# Smoked Cheese For Snowbirds



## BGKYSmoker (Oct 12, 2017)

All the snowbirds will be rollin back in soon. They like apple smoked cheese so i did a few trays.

Kerrygold cheddar and dubliner & 7 alarm.

PJ, Cheddar, Swiss, Jarlsberg and gouda.

Apple smoke via the AMAZN 6" Grenade for 1.5 hours. The jarlsberg and gouda took the smoke fast.


----------



## chopsaw (Oct 12, 2017)

Nice . The 7 alarm sounds interesting .


----------



## pc farmer (Oct 12, 2017)

Looks tasty.


----------



## BGKYSmoker (Oct 12, 2017)

chopsaw said:


> Nice . The 7 alarm sounds interesting .

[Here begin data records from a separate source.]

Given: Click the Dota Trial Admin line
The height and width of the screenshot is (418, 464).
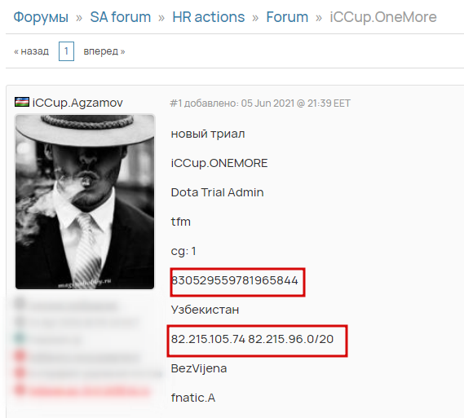Looking at the screenshot, I should [217, 192].
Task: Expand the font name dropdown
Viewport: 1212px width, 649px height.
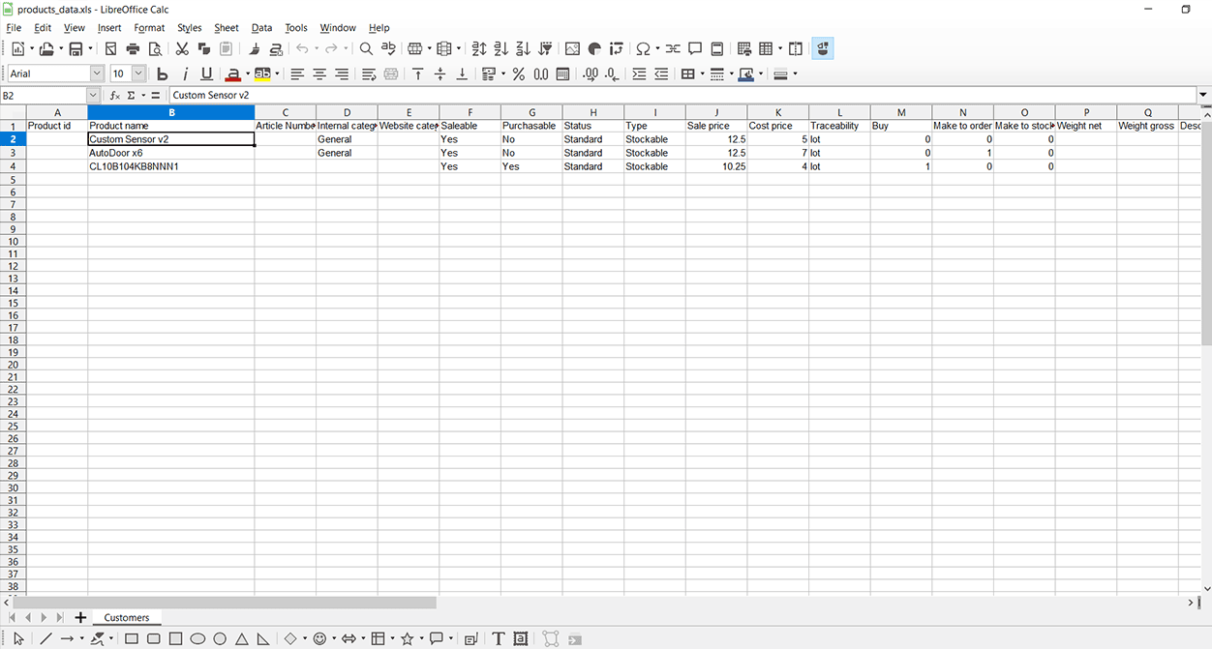Action: [x=97, y=74]

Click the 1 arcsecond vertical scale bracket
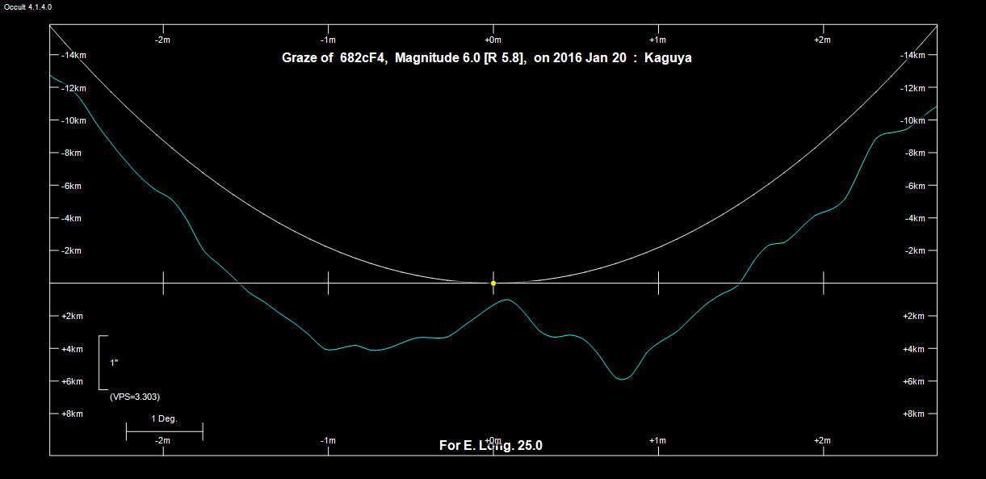pyautogui.click(x=101, y=363)
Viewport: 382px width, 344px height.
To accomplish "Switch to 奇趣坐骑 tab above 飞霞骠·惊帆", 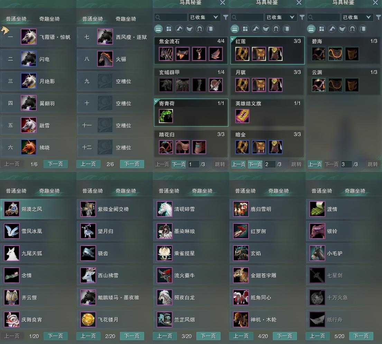I will tap(49, 19).
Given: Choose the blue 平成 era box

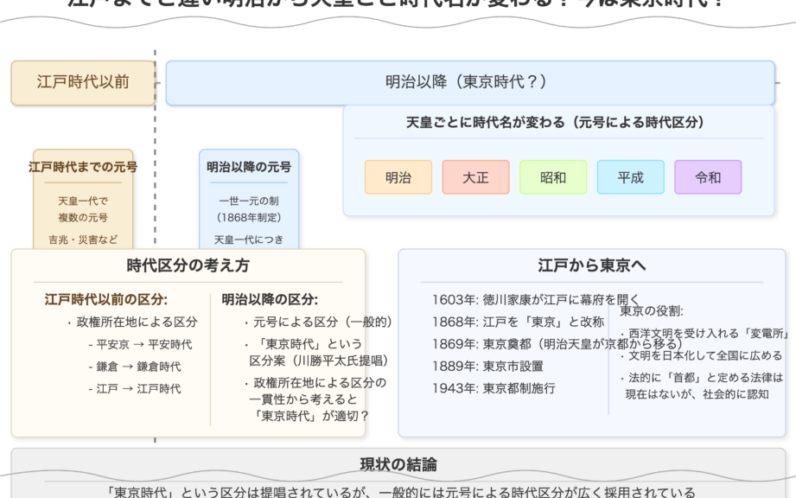Looking at the screenshot, I should tap(630, 177).
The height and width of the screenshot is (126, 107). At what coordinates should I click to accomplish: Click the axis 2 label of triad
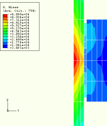[x=7, y=100]
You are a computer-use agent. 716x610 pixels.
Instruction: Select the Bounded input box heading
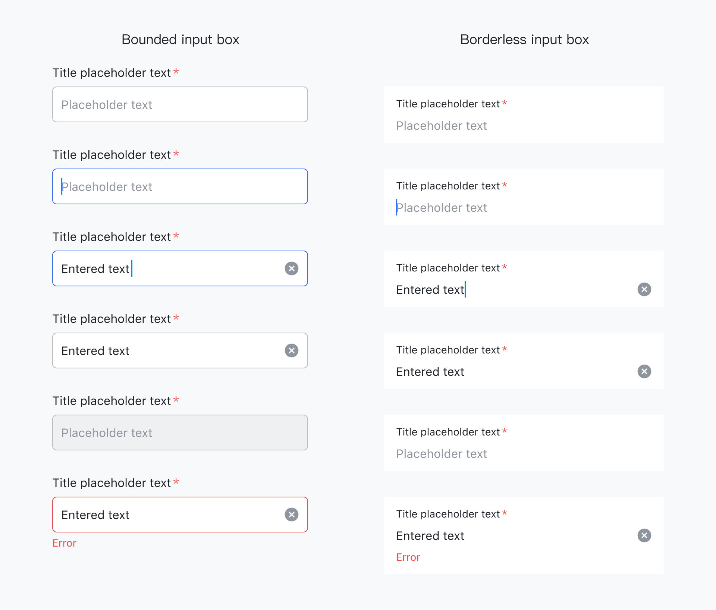click(x=180, y=39)

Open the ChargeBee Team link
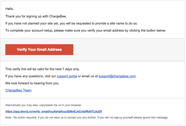tap(18, 90)
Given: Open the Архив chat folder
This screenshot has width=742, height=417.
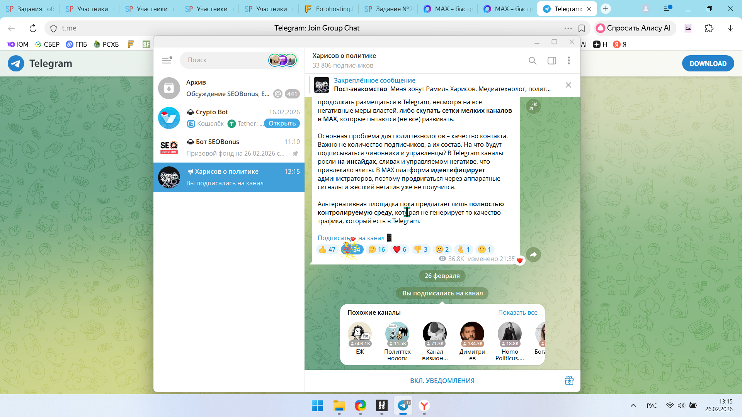Looking at the screenshot, I should tap(229, 88).
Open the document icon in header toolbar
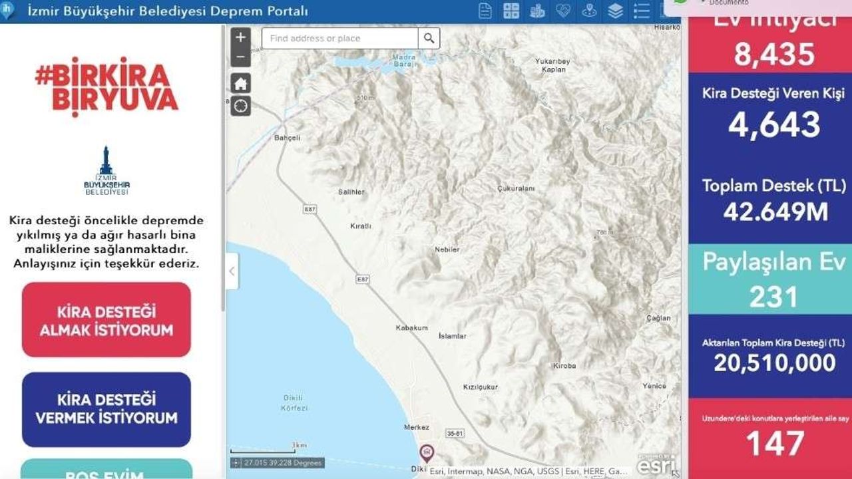The width and height of the screenshot is (852, 479). [x=485, y=11]
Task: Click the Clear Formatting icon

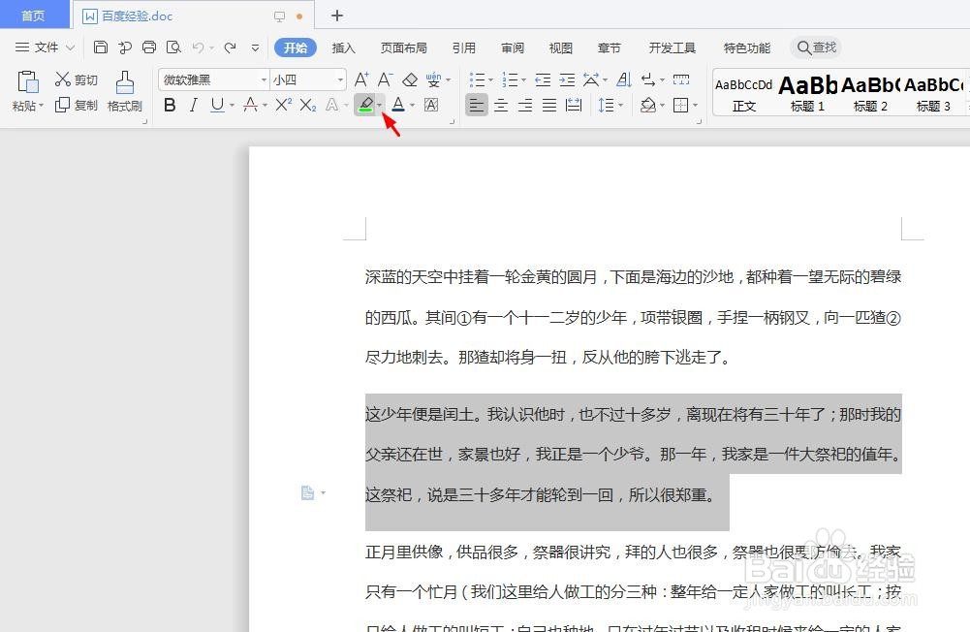Action: point(410,79)
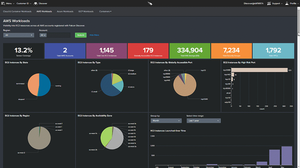300x168 pixels.
Task: Click the Hide Filters link
Action: [94, 35]
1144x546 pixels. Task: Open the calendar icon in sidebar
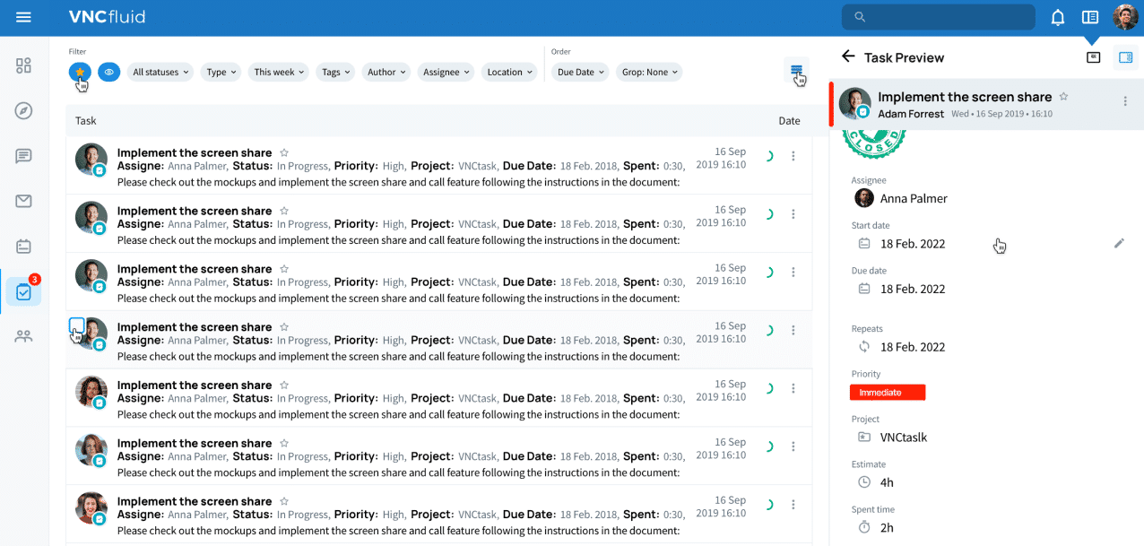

The 7 alarm is from Sams club. Might be called 3 alarm even (brain cramp)


----------



## tropics (Oct 12, 2017)

Rick how far do I have to go out of my way,heading to Cape Coral on the 23rd LOL All looks good to me
Richie


----------



## SmokinAl (Oct 13, 2017)

Nice job Rick!
I'm sure your a very popular guy at your resort!
Al


----------



## hardcookin (Oct 13, 2017)

Nice batch of cheese!


----------



## BGKYSmoker (Oct 13, 2017)

tropics said:


> Rick how far do I have to go out of my way,heading to Cape Coral on the 23rd LOL All looks good to me
> Richie


Cape Coral is on the gulf side of the state. I am th east side. Easiest would be go north to SR70 and follow that all the way to my local, bout 3.5 hrs


----------



## nimrod (Oct 16, 2017)

I love Kerrygold cheese. I have only smoked cheese a few times, still to hot out for me to smoke it without melting the cheese.
Craig


----------



## crazymoon (Oct 17, 2017)

N, Nice color on that cheese !


----------



## SonnyE (Dec 19, 2017)

Looks wonderfull!

You answered a 'I wonder..." for me.
I'm going to take a second look at some aluminum stucco screen I have left over. o_O

Also, you should stock wine.


----------